Behavioural scientist and futurist Milo Wilkinson told a risk specialist dealer group conference in Australia that human behaviour is far more predictable — and far more resistant to change — than most people realise, warning that advisers must understand these instincts if they are to lead clients effectively through uncertainty.
…human beings are wired for risk, not optimism…
Wilkinson, who works globally with corporate and elite sporting teams, said human beings are “wired for risk, not optimism,” with around 73% of daily thoughts being negative and most repeated from one day to the next.
“We’re looped as a species,” she said, noting that “…92 to 95% of the thoughts you had yesterday are the same as today — and will be the same tomorrow — until you decide to break the script.”

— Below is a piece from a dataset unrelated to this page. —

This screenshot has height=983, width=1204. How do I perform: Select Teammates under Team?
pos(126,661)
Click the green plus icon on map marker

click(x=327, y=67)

Recognising the Brain’s Biases
Wilkinson explained that humans evolved to survive in small, familiar groups, not in complex modern environments, and this creates deep-rooted biases that can influence decision-making. A famous Yale experiment, she noted, demonstrated that even infants show an instinctive preference for others who behave like them.
…We are born to create bias against people who are not like us…

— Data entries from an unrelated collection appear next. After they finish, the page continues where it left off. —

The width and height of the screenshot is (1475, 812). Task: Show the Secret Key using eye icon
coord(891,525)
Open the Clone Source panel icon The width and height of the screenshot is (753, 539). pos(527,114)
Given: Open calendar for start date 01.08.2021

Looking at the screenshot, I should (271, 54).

“We are born to create bias against people who are not like us,” Wilkinson said. “The beauty in human behaviour — and in business — comes from difference. Diversity is where true progress sits.”
She warned that advisers, like all professionals, risk surrounding themselves with “mini-me’s” who reinforce existing beliefs rather than challenge them, and that cognitive diversity within advice practices can enhance both problem-solving and client engagement.
Understanding the Limits of Mental Energy
Wilkinson also highlighted the brain’s limited daily energy supply, describing it as a “power bank” with only five bars of capacity. Each decision or emotional response consumes part of that reserve, leading to mental shortcuts and biases later in the day.
“By the afternoon you’re on one bar of power,” she said. “That’s not the time to make big decisions about your business or your marriage.”
The brain, she said, constantly “culls” information to conserve power — a function that helps efficiency but can also cause people to ignore critical data that challenges their worldview. Advisers, she suggested, need to remain conscious of this filtering effect, especially when assessing client risk tolerance, business strategy or market trends.
Change and the Psychology of Loss
Turning to the theme of change, Wilkinson argued that while humans are neurologically built for adaptation, they are psychologically anchored to loss.
…We’re not afraid of change …We’re afraid of what we’ll lose because of it…
“We’re not afraid of change,” she said. “We’re afraid of what we’ll lose because of it.”
She urged advisers to acknowledge and discuss perceived losses — whether financial, emotional or procedural — when leading clients or teams through transitions. Doing so, she said, accelerates acceptance by up to 60% compared with traditional “command-and-control” methods.
“Reconcile the loss first,” Wilkinson said. “A 10-minute conversation about what people think they might lose will move them through change much faster than dragging them along.”
Red Arrows and White Arrows: Choosing Focus
Throughout her address, Wilkinson returned to the concept of “red arrows” (negative thoughts) and “white arrows” (positive ones), encouraging advisers to recognise but not dwell on the red.
…the white arrows are where growth and innovation happen…
“We are naturally drawn to red arrows — to what’s wrong, unfair or risky — because the brain delivers those five times faster,” she said. “But the white arrows are where growth and innovation happen.”
For advisers, she suggested, consciously hunting for “white arrows” — constructive opportunities and learning moments — can reshape team culture, improve resilience, and strengthen client relationships.
Adapting for the Future
Wilkinson also addressed broader societal shifts shaping client psychology. From digital ownership models and personalised marketing to changing generational attitudes toward wealth and consumption, she said advisers must understand not just financial trends but behavioural ones.
“It doesn’t have to make sense to you,” she said. “It just needs to make sense to the person it makes sense for.”
She closed by urging advisers to “…stay curious,” lean into discomfort, and build self-awareness around their own thinking patterns.
“Where you put your mind, your business will follow,” she said. “We can’t control our first thought — but we can control what we do with it.”